ISOLATION AND CYTOCHEMICAL PROPERTIES OF HUMAN ENDOMETRIAL CELLS

Abstract

Quantitative cytochemical methods were employed for the determination of some cellular properties of isolated endometrial cells. Two different methods have been used: an absorption microspectrophotometric method for the estimation of Feulgen-DNA and a microfluorometric technique for the assessment of glycogen. The two methods have been evaluated with respect to their specificity when applied to isolated human endometrial cells. The variation in endometrial DNA and glycogen during the menstrual cycle was studied in isolated cells taken from normally menstruating women. During the first part of the proliferative phase from cycle day (c. d.) 1 to c. d. 10–11 the Feulgen-DNA values in the endometrial cells remained at a constant level, corresponding to the pre-synthesizing phase (G₁).

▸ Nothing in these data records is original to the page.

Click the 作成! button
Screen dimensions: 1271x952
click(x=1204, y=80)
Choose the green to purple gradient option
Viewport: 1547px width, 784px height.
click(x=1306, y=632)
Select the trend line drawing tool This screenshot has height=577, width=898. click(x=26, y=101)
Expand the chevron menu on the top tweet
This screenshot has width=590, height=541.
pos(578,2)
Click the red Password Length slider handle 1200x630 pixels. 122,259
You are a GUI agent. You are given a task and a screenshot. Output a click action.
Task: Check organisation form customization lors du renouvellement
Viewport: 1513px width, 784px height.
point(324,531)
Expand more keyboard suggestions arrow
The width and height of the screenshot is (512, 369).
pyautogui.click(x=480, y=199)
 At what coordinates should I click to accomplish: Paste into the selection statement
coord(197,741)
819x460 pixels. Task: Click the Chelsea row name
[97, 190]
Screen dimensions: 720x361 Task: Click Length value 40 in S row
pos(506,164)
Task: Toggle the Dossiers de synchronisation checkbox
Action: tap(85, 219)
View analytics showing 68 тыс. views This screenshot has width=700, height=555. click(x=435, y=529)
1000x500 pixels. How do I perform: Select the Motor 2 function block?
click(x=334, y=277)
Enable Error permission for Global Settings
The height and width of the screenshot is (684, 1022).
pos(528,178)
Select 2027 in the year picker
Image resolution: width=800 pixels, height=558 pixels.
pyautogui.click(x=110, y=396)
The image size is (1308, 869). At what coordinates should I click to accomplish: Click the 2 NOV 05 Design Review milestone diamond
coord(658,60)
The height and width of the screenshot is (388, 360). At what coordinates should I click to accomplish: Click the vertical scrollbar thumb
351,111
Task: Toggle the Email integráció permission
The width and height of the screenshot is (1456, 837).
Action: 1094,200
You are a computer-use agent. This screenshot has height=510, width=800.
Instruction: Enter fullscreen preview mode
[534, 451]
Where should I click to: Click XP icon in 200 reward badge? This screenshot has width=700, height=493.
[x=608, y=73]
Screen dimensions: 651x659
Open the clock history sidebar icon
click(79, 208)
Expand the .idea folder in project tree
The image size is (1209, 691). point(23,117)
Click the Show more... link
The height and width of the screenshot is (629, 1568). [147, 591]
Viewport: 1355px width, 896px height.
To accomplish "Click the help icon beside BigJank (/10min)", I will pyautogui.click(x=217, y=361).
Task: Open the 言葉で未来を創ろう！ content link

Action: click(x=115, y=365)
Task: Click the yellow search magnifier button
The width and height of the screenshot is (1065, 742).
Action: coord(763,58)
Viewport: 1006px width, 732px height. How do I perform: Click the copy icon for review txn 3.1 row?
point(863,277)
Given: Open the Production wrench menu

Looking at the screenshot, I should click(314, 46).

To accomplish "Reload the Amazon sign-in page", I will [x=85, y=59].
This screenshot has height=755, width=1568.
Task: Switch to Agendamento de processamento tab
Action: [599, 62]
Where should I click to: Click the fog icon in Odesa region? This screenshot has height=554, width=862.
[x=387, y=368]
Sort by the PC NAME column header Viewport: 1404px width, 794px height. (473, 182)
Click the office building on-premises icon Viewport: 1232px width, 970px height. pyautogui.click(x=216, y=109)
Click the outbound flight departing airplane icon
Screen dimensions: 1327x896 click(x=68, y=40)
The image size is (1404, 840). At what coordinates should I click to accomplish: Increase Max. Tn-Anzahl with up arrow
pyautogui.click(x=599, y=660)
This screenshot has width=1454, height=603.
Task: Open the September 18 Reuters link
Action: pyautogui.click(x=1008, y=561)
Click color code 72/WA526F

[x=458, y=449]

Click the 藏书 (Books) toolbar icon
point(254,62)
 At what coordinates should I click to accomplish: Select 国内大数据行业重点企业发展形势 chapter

However, in the samples obtained from cycle days 14, 16–18, and 19–23 the cells were mainly in the DNA-synthesizing phase (S), revealing a higher amount of Feulgen-DNA per nucleus than in the early proliferative phase. By c. d. 27 a statistically significant drop in Feulgen-DNA per cell nucleus was found and the endometrial cells were again in G₁-phase. The deposit of glycogen showed a gradual increase from c. d. 1 to c. d. 16–18, with a slope of 0.0079 ± 0.0022. This was followed by a significant decrease between c. d. 16–18 and c. d. 27 with a slope of −0.0139 ± 0.0042. Stromal glycogen remained low and constant throughout the entire menstrual cycle.